QUESTIONS TO ANSWER
1. In the abstract on superovulated cows, the second group got nonimmune serum from ovariectomized sheep. Based on what the abstract says, explain in one to three sentences why that group got this serum.
2. According to the abstract on superovulated cows, when were the embryos collected?
3. Extend the abstract on superovulated cows, picking up right after its final sentence.

DOCUMENT EXTRACT

= = = = =

Print version ISSN 1413-9596On-line version ISSN 1678-4456

Braz. J. Vet. Res. Anim. Sci. vol.35 n.6 São Paulo  1998 

Endocrine profiles and ovulation rate of cows superovulated with FSH following passive immunization against steroid free-bovine follicular fluid*

Perfis endócrinos e taxa de ovulação de vacas superovuladas com FSH após imunização passiva contra líquido folicular bovino livre de esteróides


Rafael Herrera ALVAREZ1; João Batista Pereira de CARVALHO1; Alzira ROSA E SILVA2; Cibele Nunes PERONE3; Maria Tereza Carvalho Pinto RIBELA3; Enoch Borges de OLIVEIRA FILHO4


Correspondence to:
Rafael Herrera Alvarez
Seção de Reprodução e Inseminação Artificial
Instituto de Zootecnia
Caixa Postal 60
13460-000 – Nova Odessa – SP




Ten multiparous non-lactating cows were randomly assigned to one of two groups. On days 8 to 12 after estrus, the first group was given 100 ml antiserum against steroid-free bovine follicular fluid (anti-bFF), which was produced in ovariectomized sheep. The second group (control) was given 100 ml nonimmune ovariectomized sheep serum. Six hours after injection, both groups were superovulated with FSH (18 NIH-FSH-S1 units) and LH (0.29 NIH-LH-S1 units) in a 4-day decreasing regime. On the morning of the third day a luteolytic dose of prostaglandin F2a analogue (cloprostenol) was given. Artificial inseminations (AI) were done 48 and 60 h later. Embryos were collected 7 days after AI by a nonsurgical method. Blood samples were taken throughout the experimental period and plasma concentrations of FSH, LH and progesterone were determined by radioimmunoassay. All cows from the immunized group, and 3 out of 5 cows in the control group, had more than 2 CL. There was no significant difference (P>0.05) in the ovulation rate between immunized and control groups (14.4 and 9.9, respectively). The number of recovered embryos was not significantly different (P>0.05) between groups, although cows immunized against bFF had a greater number of transferable embryos (3.4 ± 1.0 versus 0.8 ± 0.4, P<0.05). Plasma gonadotrophin concentrations were not correlated with either ovulation rate or number of recovered embryos. Plasma progesterone concentration was positively correlated (r = 0.88, P<0.01) to ovulation rate. Results suggested that passive immunization of cows with anti-bFF before superovulation did not reduce the variability of ovarian response.

= = = = =

LISTED RECORDS
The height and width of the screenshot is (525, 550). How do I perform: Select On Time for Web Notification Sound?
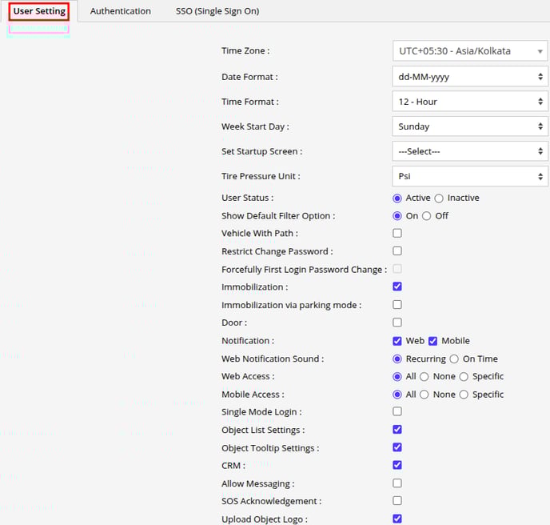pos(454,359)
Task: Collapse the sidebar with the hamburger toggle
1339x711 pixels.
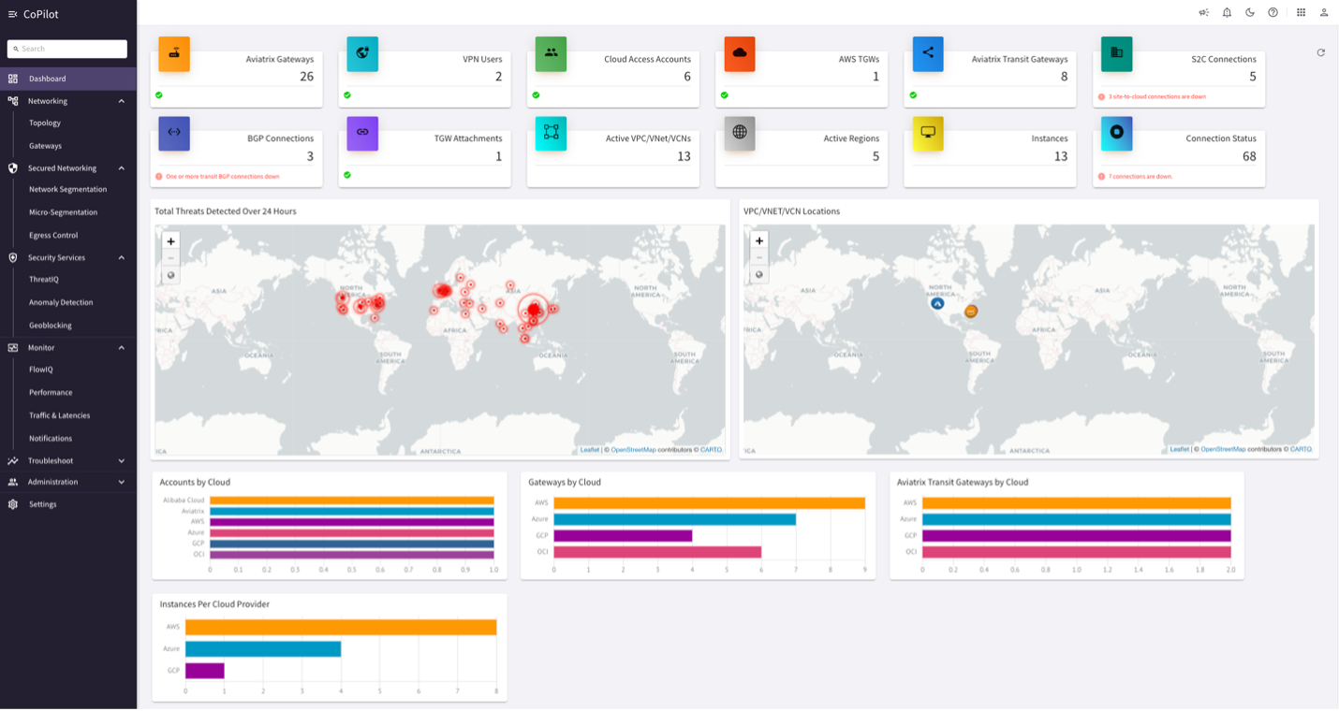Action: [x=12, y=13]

= = = = =

OUTPUTS FOR THE TASKS
1. The second group was the control group. So instead of the antiserum against steroid-free bovine follicular fluid that the first group got, it received 100 ml of serum from ovariectomized sheep that had not been immunized.

2. Seven days after artificial insemination, by a nonsurgical method.

3.
UNITERMS: Superovulation; Follicular fluid; Passive immunization; Embryos; Cattle.




In spite of the considerable progress in embryo splitting and in vitro fertilization techniques, superovulation with gonadotrophins is still the most feasible and widely used process for both research and applied embryo transfer programs in cattle13. The major disadvantage of gonadotrophin treatment is the great variability of ovarian response between and within animals3,5,12. For instance, data analysis from 960 cows treated for superovulation during a 10-year period (in the Embryo Transfer Unit of the Instituto de Zootecnia, Nova Odessa, SP, Brazil) showed an average of 6.1 recovered embryos but the standard deviation was 5.1.

The two most important factors affecting variability in ovarian response are: a) gonadotrophin treatment per se3,19 and b) ovarian status at the time of gonadotrophin treatment17,18.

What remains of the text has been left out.